We also wanted to attempt to answer the question - how many simulations are needed to provide a “good coverage” of the conformational space (75% or greater)?. Here the results of the two largest eigenvector movements that were used to describe the conformational space suggested that at least 6 replica simulations that collectively provide several microseconds of data are needed. When the coverage of the underlying energy landscape is of interest, these results highlight the potential issue with the common practice of running three replica simulations. We have shown that data from three replica simulations cover under two-thirds the total conformational space. However, in Chapter 3, we found that the differences in the flexibility of the different Hsp90 complexes could be seen from analysis of only three replica simulations. The configurational entropies also provided the expected ranking when only 3 simulations were used for calculations, but the value was considerably larger when more replica data were used for the computations. The larger dataset is likely to provide a more accurate configurational entropy value and the question of how many replicas should be run will depend on what the data is used for; ranking of complexes or trying to obtain an accurate value for configurational entropy.

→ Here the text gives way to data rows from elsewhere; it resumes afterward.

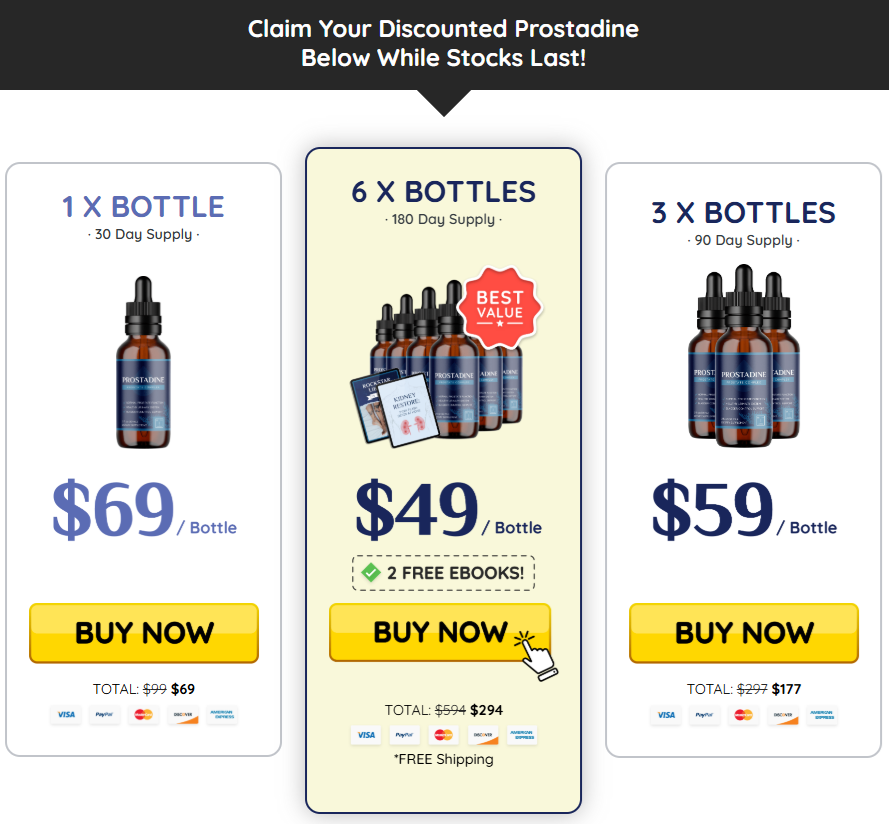889x824 pixels.
Task: Click the three Prostadine bottles image
Action: (x=744, y=356)
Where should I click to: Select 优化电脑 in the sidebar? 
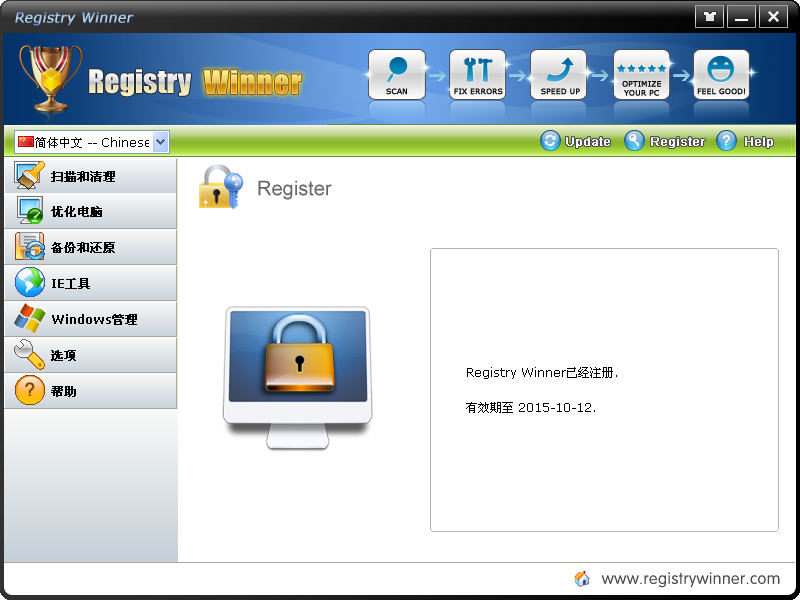90,211
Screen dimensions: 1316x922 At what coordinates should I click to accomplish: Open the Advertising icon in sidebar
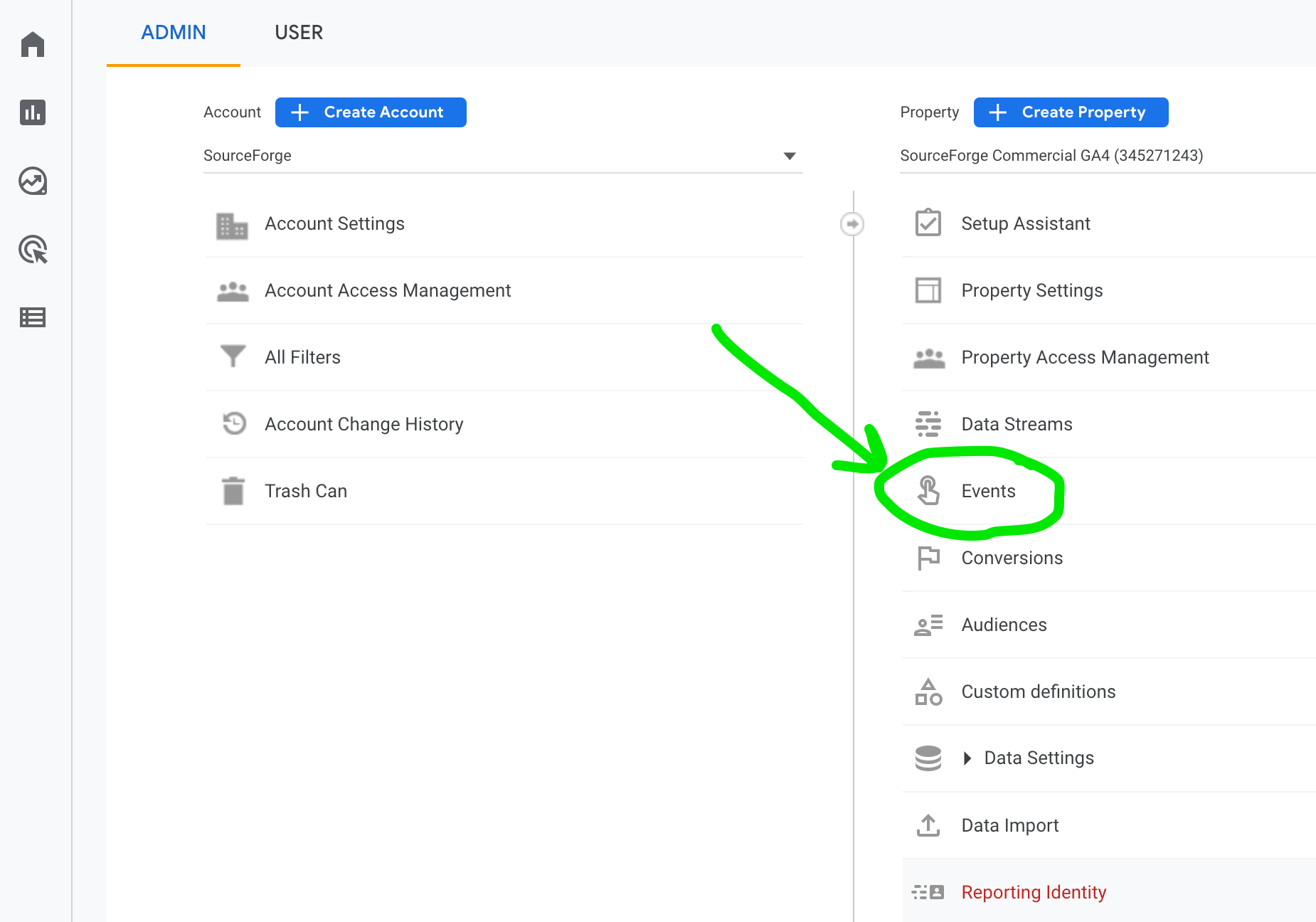pos(33,250)
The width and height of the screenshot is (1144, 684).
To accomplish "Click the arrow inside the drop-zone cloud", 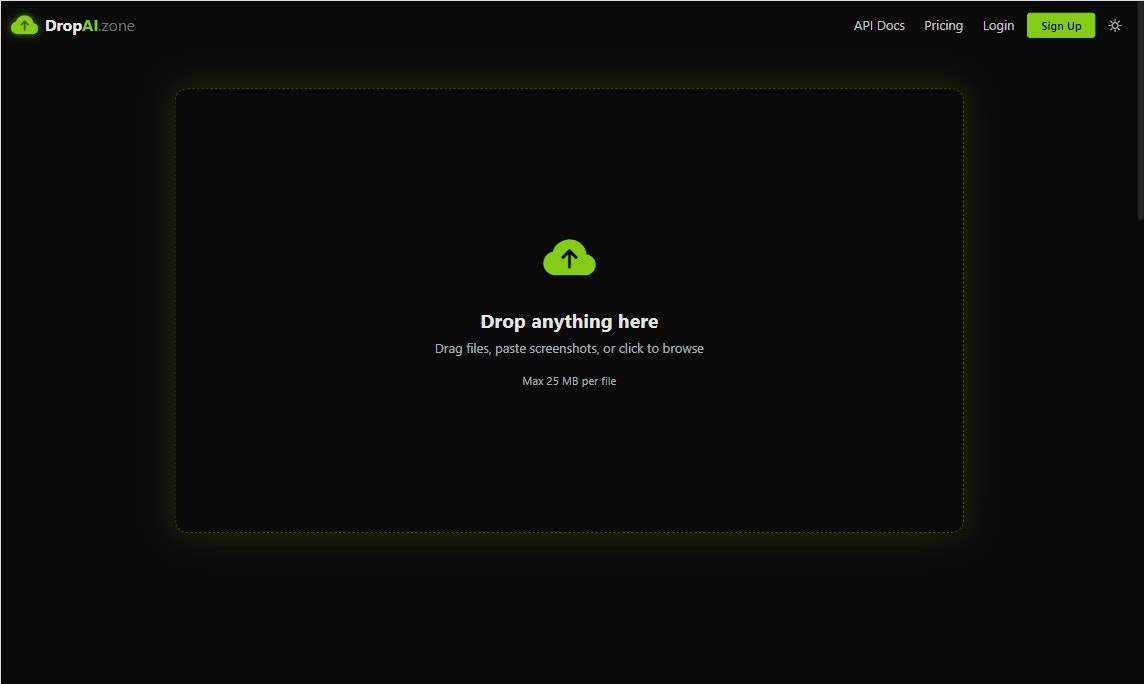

Finally, the method of choice for configurational entropy calculations does depend on the flexibility of the system under study. QHA cannot be used for

very flexible molecules, which occupy multiple energy minima. There are issues with the dihedral method relating to selection of the bin sizes and the complexity of the system it can describe, due to collective motions. This means that it may not be easy to compare the entropies of different systems, especially if they have been calculated by different methods. Thus it is clear that the currently used methods for entropy estimations still do not tell the whole story. It remains to be seen whether simply correction terms could be added to the existing methods to solve these issues, or whether a completely new way of looking into quantifying the flexibility of soft biomolecules is needed.